> [SET OF TASKS]:
A. From the passage on Erskine College and the doctrine of inerrancy, print the words from "A school’s real" up to and including "a free society.", keeping every character unchanged.
B. Pick up the passage on Erskine College and inerrancy after its last sentence and keep writing it.

> [PASSAGE TO READ]:
########################################

A school’s real creed is what is taught in the classroom. If a creed sits in a drawer, it does not matter much what is said. A school’s practical creed is the beliefs and teaching of its faculty. Erskine cannot at the same time uphold inerrancy and employ those who oppose inerrancy any more than the United States of 1850 could have been described as a free society.
Last year, the Reformed world watched as the Associate Reformed Presbyterian Church (ARP) plunged itself into a debate about how to address longstanding tensions and issues surrounding its Erskine College and Theological Seminary. Those issues are far too complex to sort out here, other than to say that one result of the battle was the appointment of a new president for those conjoined institutions, Dr. David Norman. Dr. Norman has an unenviable task, for the issues are many and complex. Since his appointment, he has been attempting to navigate the murky waters of Erskine’s deep and longstanding difficulties.
One of those difficulties surrounds the requirement that all faculty affirm the doctrine of inerrancy. What is this doctrine and why is it so vital? The ARP expressed its understanding of inerrancy in 2008, stating “the position of the Associate Reformed Presbyterian Church on Scripture is that the Bible alone, being God-breathed, is the Word of God written, infallible in all that it teaches, and inerrant in the original manuscripts.”

########################################

> [SOURCE MATERIAL]:
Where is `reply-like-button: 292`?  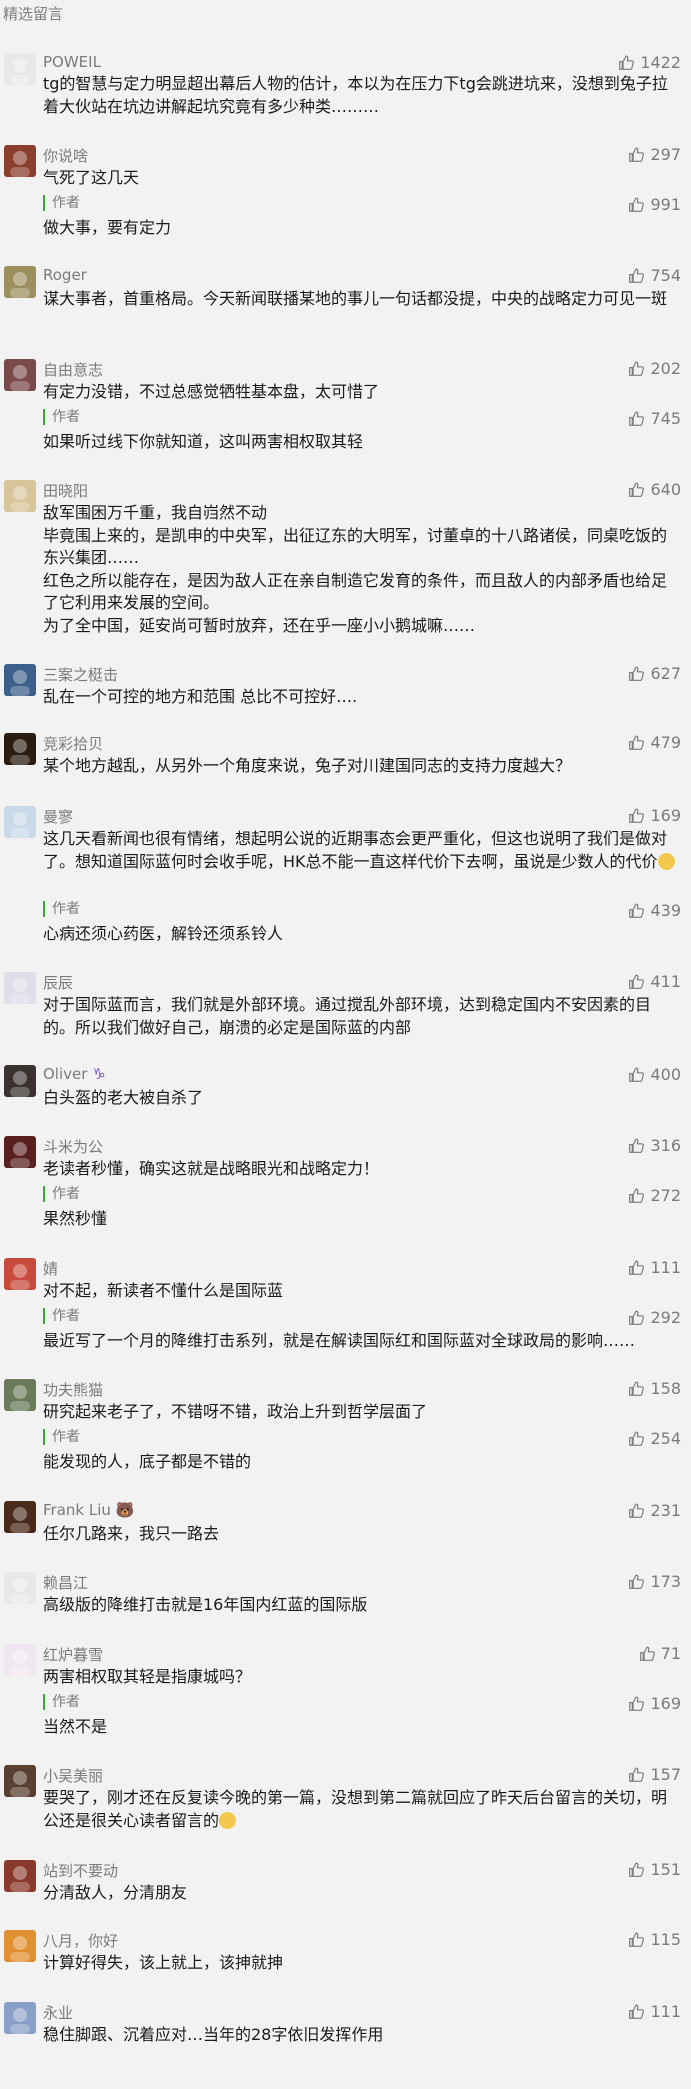
reply-like-button: 292 is located at coordinates (654, 1318).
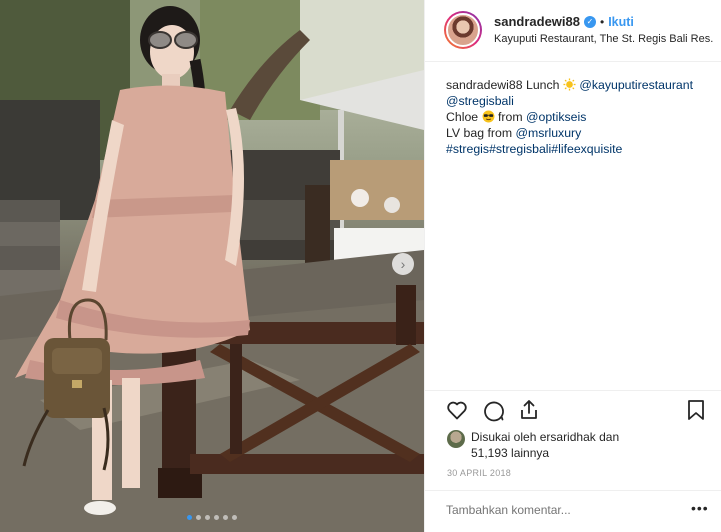 The image size is (721, 532). I want to click on action-bar, so click(576, 411).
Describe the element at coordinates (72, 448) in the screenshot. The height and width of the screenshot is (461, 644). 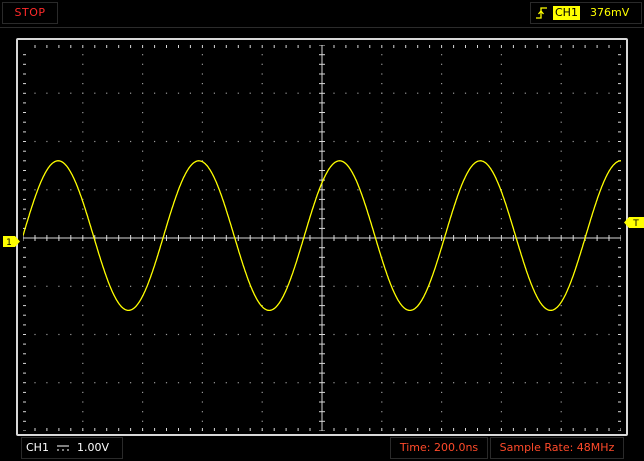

########################################

> [WRITTEN RESPONSES]:
A.
A school’s real creed is what is taught in the classroom. If a creed sits in a drawer, it does not matter much what is said. A school’s practical creed is the beliefs and teaching of its faculty. Erskine cannot at the same time uphold inerrancy and employ those who oppose inerrancy any more than the United States of 1850 could have been described as a free society.

B.
Inerrancy is something the Bible claims for itself. Paul tells us that “All Scripture is breathed out by God and profitable for teaching, for reproof, for correction, and for training in righteousness, that the man of Godmay be competent, equipped for every good work” (2 Timothy 3:16-17). Likewise, the Apostle Peter wrote, “[k]nowing this first of all, that no prophecy of Scripture comes from someone’s own interpretation. For no prophecy was ever produced by the will of man, but men spoke from God as they were carried along by the Holy Spirit” (2 Peter 1:20-21).
Inerrancy simply means the Bible is God’s word and thus without error. While it is true that we don’t possess the original manuscripts, archaelogical discovery and Biblical scholarship has given us a very trustworthy and accurate manuscript.
For a long time, scholars in the PC(USA) who consider themselves to be relatively conservative have tried to stake out a mediating ground between inerrancy, which they perceive to be a militant and anti-scholarly fundamentalist position, and the outright denial of Biblical authority by higher critical scholars. Thus, they attempt to affirm the Bible’s authority without affirming its inerrancy. This presents a problem, and this is where Erskine and her president come in.
Erskine’s requirement, the ARP’s statement, and the Scriptures appear clear enough. There are only two options: either one sits under the authority of the Word of God or he places himself in judgment over the Word of God. Either God’s Word is what it claims to be or human scholarship and authority supersedes the Bible’s own claims, and man must sort out for himself which parts of Scripture are accurate and authoritative, and which are not.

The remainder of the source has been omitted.